Almost 90 percent of Americans drink coffee daily and nearly half experience daily episodes of caffeine withdrawal, CNN reports. Skipping your daily dose of coffee may lead to caffeine withdrawal headache. Besides a severe headache, additional symptoms of withdrawal may include irritability, fatigue and decreased concentration. The more coffee consumed, the more severe the headache. Caffeine addiction may occur when you drink as little as one cup of coffee a day. Symptoms generally peak after 12 to 24 hours of stopping caffeine consumption, peak after one or two days and last between two and nine days, Johns Hopkins Medicine states. Pregnancy, medications, surgery and insomnia are several reasons people attempt to reduce caffeine consumption.
Understand How to Quit
Do not quit your coffee addiction cold turkey; this may simply lead to stronger headaches and symptoms. Slowly decreasing caffeine on a daily basis will ensure your headaches are manageable. Reduce the number of cups of coffee by one each day. Alternatively, do not serve yourself a full cup of coffee at each serving.
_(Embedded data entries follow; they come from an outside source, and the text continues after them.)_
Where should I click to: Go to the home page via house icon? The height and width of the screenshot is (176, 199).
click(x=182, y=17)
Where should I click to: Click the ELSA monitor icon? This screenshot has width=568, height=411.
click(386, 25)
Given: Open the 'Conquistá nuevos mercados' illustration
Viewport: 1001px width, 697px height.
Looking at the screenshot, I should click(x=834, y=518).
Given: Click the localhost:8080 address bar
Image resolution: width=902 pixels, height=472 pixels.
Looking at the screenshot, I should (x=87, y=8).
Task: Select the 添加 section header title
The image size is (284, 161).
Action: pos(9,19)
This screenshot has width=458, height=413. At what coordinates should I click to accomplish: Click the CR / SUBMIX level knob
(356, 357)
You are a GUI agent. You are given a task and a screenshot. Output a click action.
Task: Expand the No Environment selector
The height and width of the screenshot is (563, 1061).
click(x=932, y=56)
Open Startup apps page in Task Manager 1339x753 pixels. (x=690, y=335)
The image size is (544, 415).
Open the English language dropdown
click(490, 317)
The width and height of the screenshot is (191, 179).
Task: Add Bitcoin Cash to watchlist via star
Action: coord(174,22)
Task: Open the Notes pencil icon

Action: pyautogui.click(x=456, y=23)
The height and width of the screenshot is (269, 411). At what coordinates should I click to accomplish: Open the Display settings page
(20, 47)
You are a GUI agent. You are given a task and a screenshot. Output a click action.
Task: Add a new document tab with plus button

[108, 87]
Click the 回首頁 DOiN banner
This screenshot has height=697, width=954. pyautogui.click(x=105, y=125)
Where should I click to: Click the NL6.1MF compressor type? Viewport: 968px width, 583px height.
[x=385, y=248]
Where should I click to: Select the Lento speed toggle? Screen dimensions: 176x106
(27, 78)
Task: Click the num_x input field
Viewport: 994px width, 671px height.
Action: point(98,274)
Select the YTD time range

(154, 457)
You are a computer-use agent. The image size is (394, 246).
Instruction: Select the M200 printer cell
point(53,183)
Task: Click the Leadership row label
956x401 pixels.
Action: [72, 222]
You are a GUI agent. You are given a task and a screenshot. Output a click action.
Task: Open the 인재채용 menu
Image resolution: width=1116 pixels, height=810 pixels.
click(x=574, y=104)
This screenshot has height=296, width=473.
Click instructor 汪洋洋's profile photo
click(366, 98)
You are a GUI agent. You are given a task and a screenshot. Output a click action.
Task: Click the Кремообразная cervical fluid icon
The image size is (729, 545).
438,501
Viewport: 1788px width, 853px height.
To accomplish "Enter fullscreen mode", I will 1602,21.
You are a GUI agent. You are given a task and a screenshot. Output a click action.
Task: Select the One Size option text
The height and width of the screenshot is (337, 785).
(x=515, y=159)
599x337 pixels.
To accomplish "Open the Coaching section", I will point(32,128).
Slowly decrease the amount of coffee in your cup by small amounts. Replace coffee with decaffeinated coffee or tea. An 8 oz. cup of brewed coffee contains between 95 to 200 mg of caffeine, while a cup of decaffeinated coffee has between 2 and 12 mg of caffeine. Black tea contains about half the caffeine of coffee. Decaffeinated black tea includes 2 to 10 mg of caffeine.
Rest
When a withdrawal headache begins and you feel like reaching for a cup of Joe to remedy the situation, your body may simply need rest. Dr. Elizabeth Livingston, assistant professor of obstetrics and gynecology at Duke University Medical Center, suggests recharging your body and resting your head with a 10 to 20 minute nap. Shut off the lights, play soft music and place a hot washcloth over your head to aid in relaxation when a caffeine headache is present.
Diet and Excercise
According to the Mayo Clinic, eating high-energy foods and staying hydrated may decrease the length and duration of a headache. Foods giving you a boost of energy may also decrease the temptation to grab a dose of caffeine. Avoid skipping meals and continue to hydrate your body with water. High-energy foods and snacks include fruits, nuts, protein bars and smoothies. Start a slow exercise program--simply taking a walk during your lunch break or joining a local yoga studio may keep your mind relaxed and your body energized if a caffeine withdrawal headache occurs. Don't exercise too vigorously, this may cause more severe headaches.